- Born: Mathias Nilsson
- Education: Linnaeus University (Bsc.) Swedish University of Agricultural Sciences(PhD)
- Known for: Liquids NMR Spectroscopy
- Awards: BRSG-NMRDG Prize (2010);
- Scientific career
- Fields: Physical Chemistry Analytical Chemistry
- Institutions: The University of Manchester
- Thesis: The dietary fibre complex of rye grain, with emphasis on arabinoxylan (1999)
- Doctoral advisor: Prof. Per Åman

= Mathias Nilsson =

Swedish chemist

Mathias Nilsson is a Swedish chemist and a professor in the Department of Chemistry at The University of Manchester. His research in general is based on physical chemistry and analytical chemistry, specifically on development and application of novel methods in liquids NMR spectroscopy

== Education ==
Nilsson completed his Bachelor of Science degree in food chemistry in 1993 at Linnaeus University.

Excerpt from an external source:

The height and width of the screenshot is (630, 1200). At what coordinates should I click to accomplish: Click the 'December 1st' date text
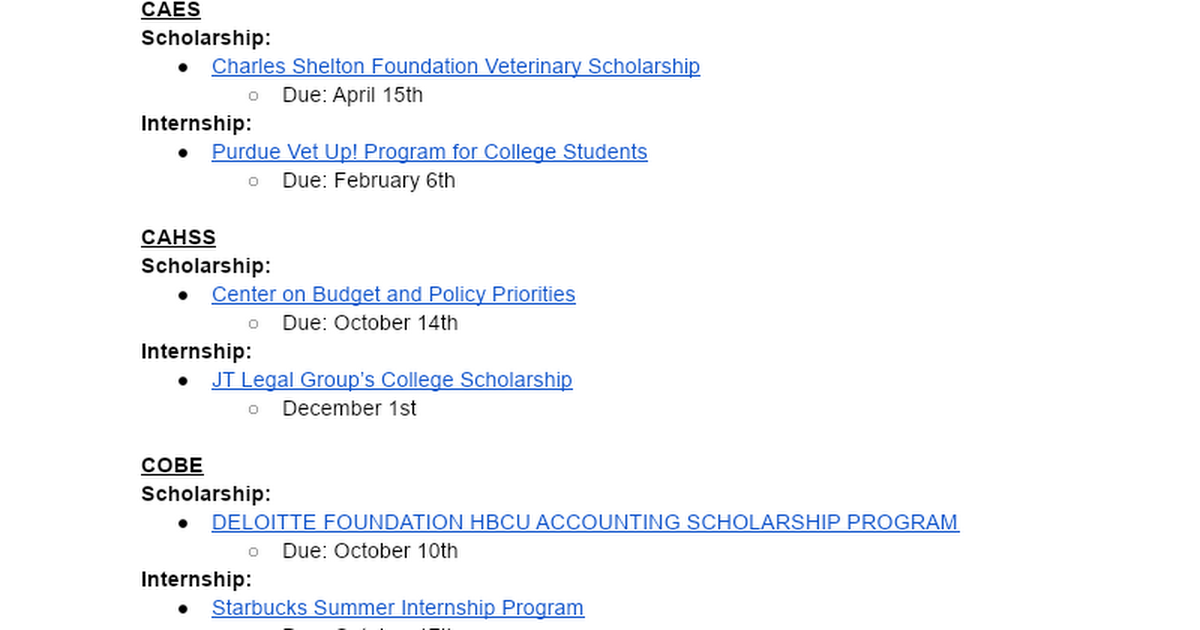(x=349, y=409)
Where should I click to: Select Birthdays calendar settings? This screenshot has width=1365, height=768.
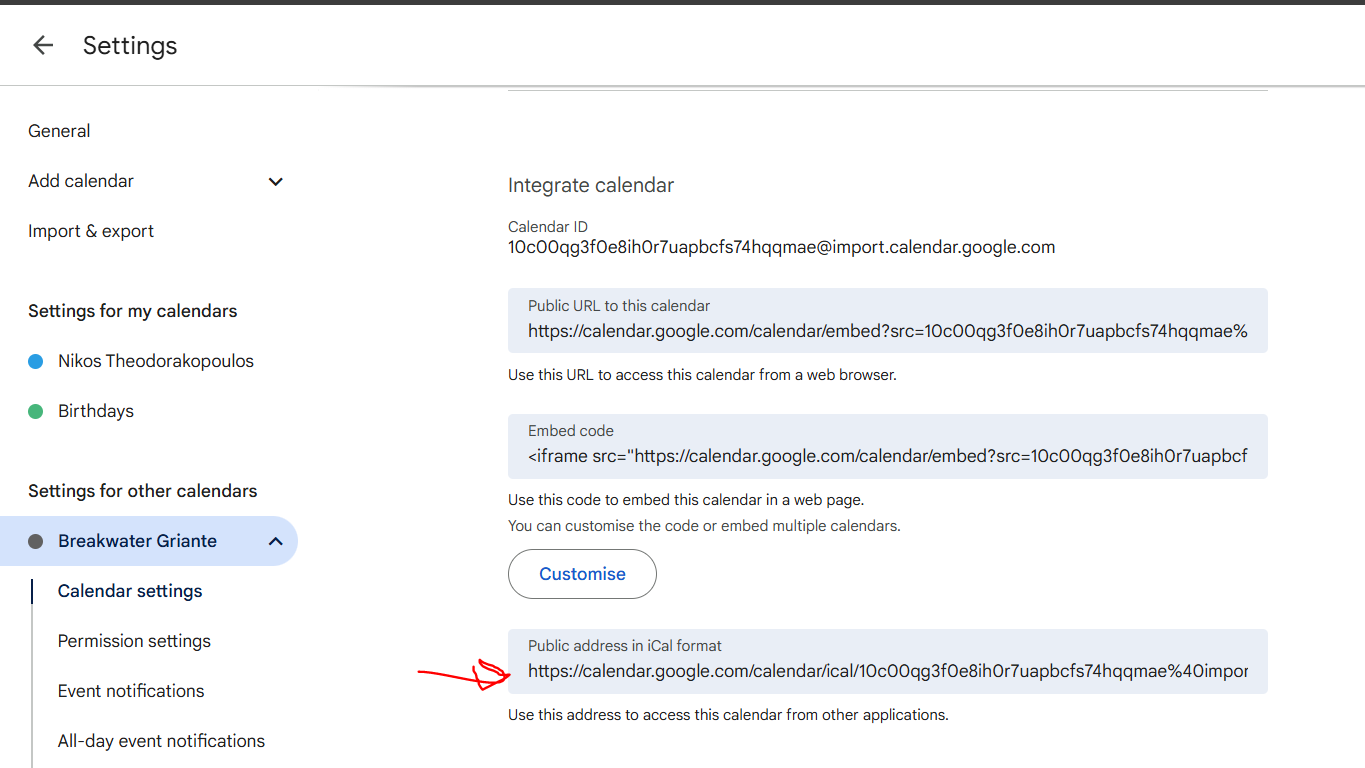click(x=96, y=411)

He then read for his Doctor of Philosophy degree at Swedish University of Agricultural Sciences on The dietary fibre complex of rye grain, with emphasis on arabinoxylan and successfully completed it in 1999. His PhD was supervised by Per Åman.

== Research and career ==

Upon completing his PhD, Nilsson spent two years (2002–2003) at Aveiro, Portugal as a postdoctoral research associate working on food science and NMR. In 2003, he joined the University of Manchester as a postdoctoral research associate and in 2007 was granted an EPSRC Advance Research Fellowship. In 2012, he became a lecturer, and was later on promoted to the position of reader in 2013 and then to the position of professor of physical chemistry in 2018. During the period of 2012 to 2015, he also held a joint position as an associate professor at University of Copenhagen.

Nilsson's research in general is based on physical chemistry and analytical chemistry, specifically on the development and application of novel methods in liquids NMR spectroscopy.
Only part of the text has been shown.